_What is needed_:
In the records below, take the line containing "Task: Open the Вставлення ribbon tab" and every line following it, and write them out exactly.

(Records from a collection)
BEGIN

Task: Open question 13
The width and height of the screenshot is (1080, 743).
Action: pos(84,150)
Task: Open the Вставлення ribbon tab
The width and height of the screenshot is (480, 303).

END

_Result of this exercise_:
Task: Open the Вставлення ribbon tab
The width and height of the screenshot is (480, 303).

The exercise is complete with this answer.